Jackson's Somm Picks
I adore the wines of Benjamin Leroux. They're finely crafted Burgundy–clean, bright and balanced. These are not wines that take years and years of cellaring to be ready to drink. Leroux's winemaking background was pretty stellar, after all. He shepherded the wines for years at the famed Domaine Comtes Armand, even as he was starting his own wine label. He was the first in his family, and has already been lauded for the purity and concentration of his wines. This Vosne-Romanée is a great example of Côtes de Nuits village fruit, and it carries that beautiful hard spice quality so typical to Vosne wines. These wines have a silkier finish than his Gevrey bottlings, which are also very worth your while.
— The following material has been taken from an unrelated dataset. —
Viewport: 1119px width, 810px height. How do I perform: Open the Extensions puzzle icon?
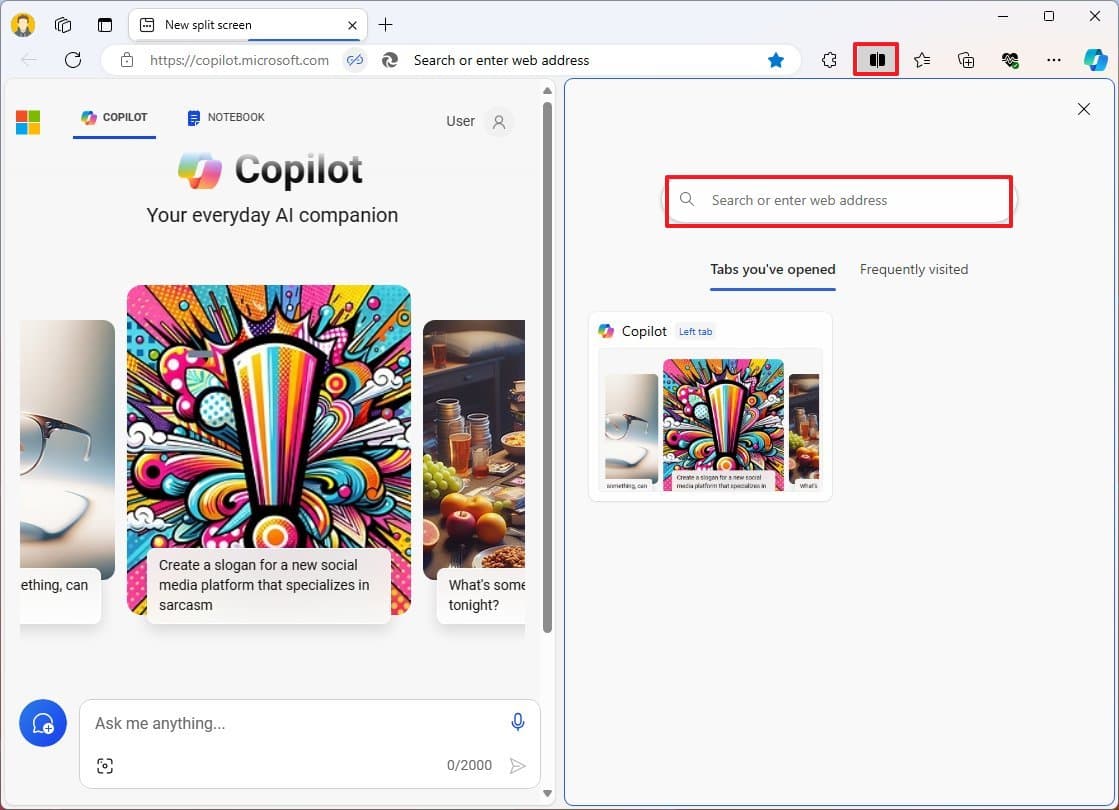(x=829, y=60)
The Yarra Valley is one of the most important places in the world of wine right now, and many producers are showing just how good their wines can be against the rest of the world. The Quintet is a Bordeaux-style blend based on Cabernet Sauvignon, which is interesting considering what the Yarra Valley has mostly become known for are their Pinot Noirs and Chardonnays. It follows that this is not a big, alcoholic bruiser of a Cabernet-based wine. Instead, owing to the brisk climate in the Yarra Valley, it's an elegant and lithe wine that still brims with powerful fruit and firm tannins. Mount Mary Quintet is one of a small handful of wines that have been rated as Exceptional in Langton's Classification of Australian Wines, truly a star-studded cast. Let this special wine from Mount Mary convince you of the quality of the Yarra Valley.
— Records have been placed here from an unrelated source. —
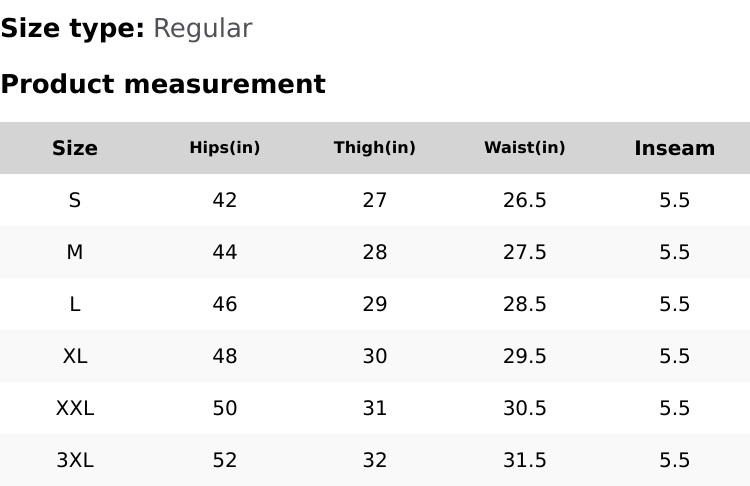Click the Hips(in) column header
The width and height of the screenshot is (750, 486).
[x=225, y=148]
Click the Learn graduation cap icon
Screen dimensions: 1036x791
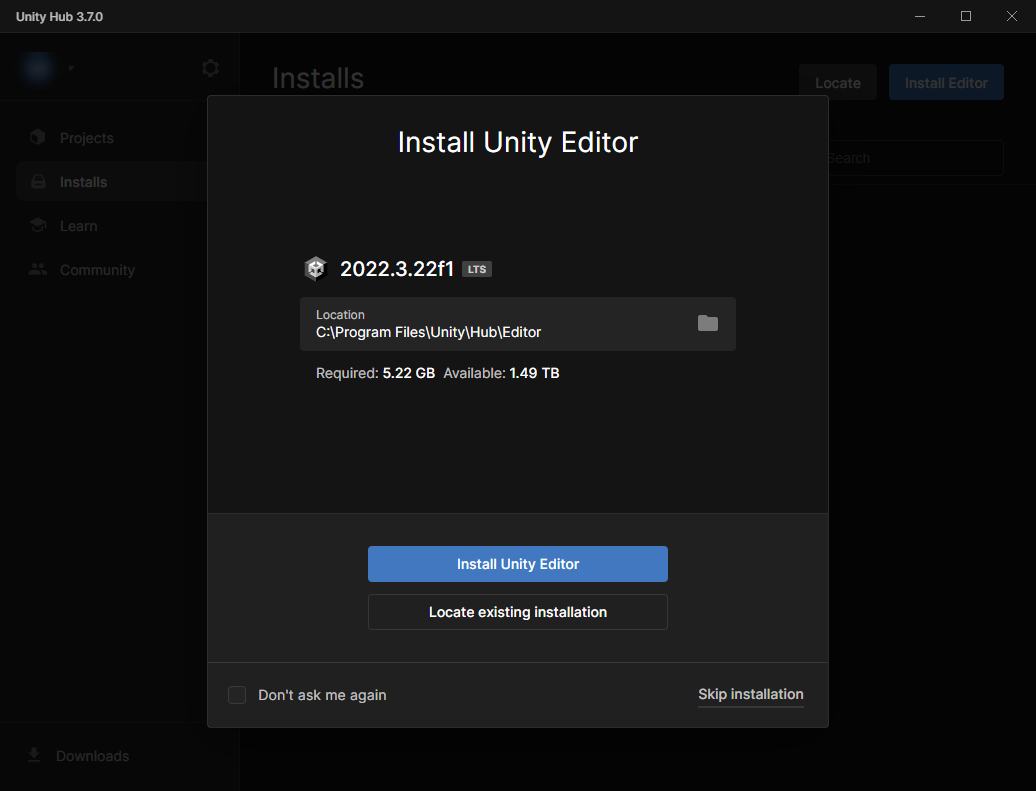38,226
Voerzio's wines are Barolo for the Barolo lovers, but most especially the impatient ones. Young Barolo is often edgy, difficult, and too wound up to enjoy properly. It can feel like licking sandpaper, what with tannin levels akin to bitter chocolate and oversteeped black tea. With wines like Voerzio's, in a vintage friendly to their style of winemaking, you can enjoy your Barolo youthful and buoyant. The 2011 was a warm and soft vintage, and this one is really nice for Voerzio. Big black cherry fruit, aromatic herbs and flowers, and a savory finish. These are exemplary Barolos with tons of concentration and texture. This one is ready to drink now.
René Rostaing is consistently one of the world's greatest Syrah producers. Having land in Côte-Rôtie is a privilege, and being a nephew of the great Marius Gentaz afforded René access to some of the best vines in the whole appellation. René's son Pierre currently produces the wines at the estate, making magical Syrah that is at once polished and sauvage. These wines have endless aromatic depth, and at five to ten years of age they really begin to showcase their quality. Black pepper, roasted meat and green olive notes jump out of the glass, enrobed in fresh black fruit.
Cain is a Napa Valley legend. Starting in 1982, they've been producing laudable, age worthy wines for decades. Like the Mount Mary blend mentioned above, the Cain Five is a Bordeaux blend based on Cabernet Sauvignon, but softened by Merlot and Cabernet Franc. It'll hold up over time and increase in aromatics and lift. These aren't the biggest sledgehammers in Napa red blends. They are finely poised between earth and fruit, and are absolutely worth checking out.
Thank you for checking out our December picks. We hope you can continue to appreciate wine as a window into a place and a time, because really that's why it's worth drinking in the first place. We here at Westgarth wish you Happy Holidays and a safe and hopeful New Year!